Video : Full Windsor Knot

  • Drape the necktie around your collar with the wide end on the right hanging 4-6 inches lower than your waistband.
  • Cross the wide end horizontally in front of the slim end, making an X-shape just below your chin.
  • Tuck the wide end up and beneath the loop around your neck, coming out point-upward behind the X. Use one finger to hold the X in place.
  • Pull the wide end all the way down.
  • Bring the wide end around behind the knot and pass it horizontally from right to left.
  • Flip the wide end tip upward and tug it diagonally across the front of the knot.
  • Loop the wide end over the top of the loop around your collar and bring it back down. It should emerge on the left of the thin end.
  • Bring the wide end horizontally across the front of the knot, from left to right. This forms a horizontal band. Tuck a finger through it and hold it in place.
  • Bring the wide end underneath the loop one more time, around the collar with the tip aiming upward.
  • Turn the wide end downward and slide the tip through the horizontal loop you saved with your finger in step 8.
  • Pull the wide end all the way down and smooth out any creases or slack in the knot.

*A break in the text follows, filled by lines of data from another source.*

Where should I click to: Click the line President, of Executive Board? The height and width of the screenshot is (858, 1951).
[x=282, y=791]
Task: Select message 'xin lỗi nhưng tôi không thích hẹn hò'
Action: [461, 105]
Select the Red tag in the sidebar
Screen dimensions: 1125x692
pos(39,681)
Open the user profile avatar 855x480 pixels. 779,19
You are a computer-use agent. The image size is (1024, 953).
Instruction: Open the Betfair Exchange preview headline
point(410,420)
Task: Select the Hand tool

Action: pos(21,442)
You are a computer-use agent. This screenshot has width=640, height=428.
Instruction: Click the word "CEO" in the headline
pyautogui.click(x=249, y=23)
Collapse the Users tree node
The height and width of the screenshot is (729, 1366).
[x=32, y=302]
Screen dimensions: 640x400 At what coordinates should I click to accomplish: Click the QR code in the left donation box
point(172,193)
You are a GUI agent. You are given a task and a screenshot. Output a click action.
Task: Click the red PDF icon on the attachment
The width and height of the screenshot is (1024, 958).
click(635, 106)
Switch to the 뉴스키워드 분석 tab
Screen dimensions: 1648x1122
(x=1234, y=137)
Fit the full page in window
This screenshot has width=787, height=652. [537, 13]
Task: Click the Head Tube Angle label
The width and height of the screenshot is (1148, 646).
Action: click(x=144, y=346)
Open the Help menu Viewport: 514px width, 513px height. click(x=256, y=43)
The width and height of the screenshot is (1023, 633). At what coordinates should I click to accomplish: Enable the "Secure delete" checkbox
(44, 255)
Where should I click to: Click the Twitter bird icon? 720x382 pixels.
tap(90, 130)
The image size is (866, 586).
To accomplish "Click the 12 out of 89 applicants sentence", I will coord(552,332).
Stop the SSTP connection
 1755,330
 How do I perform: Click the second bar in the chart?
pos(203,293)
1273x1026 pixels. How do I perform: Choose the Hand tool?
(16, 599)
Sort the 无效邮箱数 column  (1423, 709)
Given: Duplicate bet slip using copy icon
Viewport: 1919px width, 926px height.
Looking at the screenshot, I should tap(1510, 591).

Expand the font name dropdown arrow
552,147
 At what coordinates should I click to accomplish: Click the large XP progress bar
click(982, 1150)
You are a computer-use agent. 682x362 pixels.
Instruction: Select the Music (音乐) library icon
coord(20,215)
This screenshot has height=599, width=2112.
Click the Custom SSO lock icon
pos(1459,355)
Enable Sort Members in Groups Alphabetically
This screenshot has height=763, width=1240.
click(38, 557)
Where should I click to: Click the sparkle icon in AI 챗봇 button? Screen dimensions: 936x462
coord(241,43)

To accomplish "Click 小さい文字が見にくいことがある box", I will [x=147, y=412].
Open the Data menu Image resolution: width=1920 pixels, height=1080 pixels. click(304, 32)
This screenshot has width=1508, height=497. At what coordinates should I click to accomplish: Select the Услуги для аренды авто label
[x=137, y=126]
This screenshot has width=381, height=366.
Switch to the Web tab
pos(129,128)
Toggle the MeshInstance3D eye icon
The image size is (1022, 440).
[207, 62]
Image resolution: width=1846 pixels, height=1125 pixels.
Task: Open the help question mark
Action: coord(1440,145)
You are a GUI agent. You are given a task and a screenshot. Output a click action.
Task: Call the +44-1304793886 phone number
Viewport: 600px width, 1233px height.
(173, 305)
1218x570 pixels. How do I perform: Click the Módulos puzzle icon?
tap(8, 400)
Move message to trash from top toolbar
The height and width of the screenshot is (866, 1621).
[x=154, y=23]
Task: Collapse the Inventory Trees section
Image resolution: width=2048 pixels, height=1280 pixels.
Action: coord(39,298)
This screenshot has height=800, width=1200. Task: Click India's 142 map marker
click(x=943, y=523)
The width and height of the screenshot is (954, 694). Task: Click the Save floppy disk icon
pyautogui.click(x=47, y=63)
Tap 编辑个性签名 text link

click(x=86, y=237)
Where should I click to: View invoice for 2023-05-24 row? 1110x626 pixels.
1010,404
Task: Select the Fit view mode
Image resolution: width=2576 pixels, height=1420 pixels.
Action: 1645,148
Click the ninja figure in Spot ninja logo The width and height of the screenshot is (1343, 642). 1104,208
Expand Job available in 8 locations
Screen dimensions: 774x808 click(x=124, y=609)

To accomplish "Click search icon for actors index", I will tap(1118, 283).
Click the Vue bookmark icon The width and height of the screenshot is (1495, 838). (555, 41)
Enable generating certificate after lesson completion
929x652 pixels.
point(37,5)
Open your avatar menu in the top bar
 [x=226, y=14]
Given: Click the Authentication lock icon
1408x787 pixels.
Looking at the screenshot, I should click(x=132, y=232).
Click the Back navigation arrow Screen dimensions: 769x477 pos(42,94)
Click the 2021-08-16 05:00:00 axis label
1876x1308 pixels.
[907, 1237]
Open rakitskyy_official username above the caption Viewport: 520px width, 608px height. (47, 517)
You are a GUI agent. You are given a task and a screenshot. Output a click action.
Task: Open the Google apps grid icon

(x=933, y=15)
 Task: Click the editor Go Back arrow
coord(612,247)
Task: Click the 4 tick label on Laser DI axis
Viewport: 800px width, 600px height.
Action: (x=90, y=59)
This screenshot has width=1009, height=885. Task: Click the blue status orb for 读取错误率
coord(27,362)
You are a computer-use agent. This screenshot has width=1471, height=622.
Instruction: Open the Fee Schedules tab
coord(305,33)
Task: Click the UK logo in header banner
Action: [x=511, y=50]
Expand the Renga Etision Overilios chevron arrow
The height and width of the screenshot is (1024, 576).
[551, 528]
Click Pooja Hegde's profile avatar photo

When I’m asked how to tie a tie, the Full Windsor Knot is always mentioned. Also known as the Double Windsor, the Full Windsor has a large, triangular symmetric shape and is perfect for wide spread collars, and on men with a large neck.

Bow Tie Knot

Video : Bow Tie Knot

  • Start with the bow tie draped around your neck with the seams facing down and the right side longer than the left.
  • Place the right end over the left end, making an X-shape just below the chin.
  • Loop the longer end behind the ‘X’ to create a simple knot similar to the first knot while tying shoelaces. Pull tight and leave the longer end resting on your shoulder.
  • Placing your index finger on the widest part of the curve of the shorter end, fold it to create a bow shape. Place the folded tip across your collar with the shorter end as close to your neck as possible.
  • Holding the bow created above with the forefinger and thumb of your left hand, bring the longer end straight down over the shorter end in the middle of the bow.
  • Using your right hand, fold the longer end back towards the chest, pinch the fold and double the tip over to make a wing.
  • Tuck the folded tip of the longer end behind the folded tip of the shorter end and through the small loop you formed when you first passed it up behind the knot.
  • With the wings in place, tug the loops behind them to tighten the vertical front knot.
  • Hold the front of the knot down with one finger, and wriggle the wings until they’re symmetrical.
  • Make final adjustments. Ensure your bow tie lies flat and horizontal against your collarbone. You’re done! Now you know how to tie a tie AND how to tie a bow tie.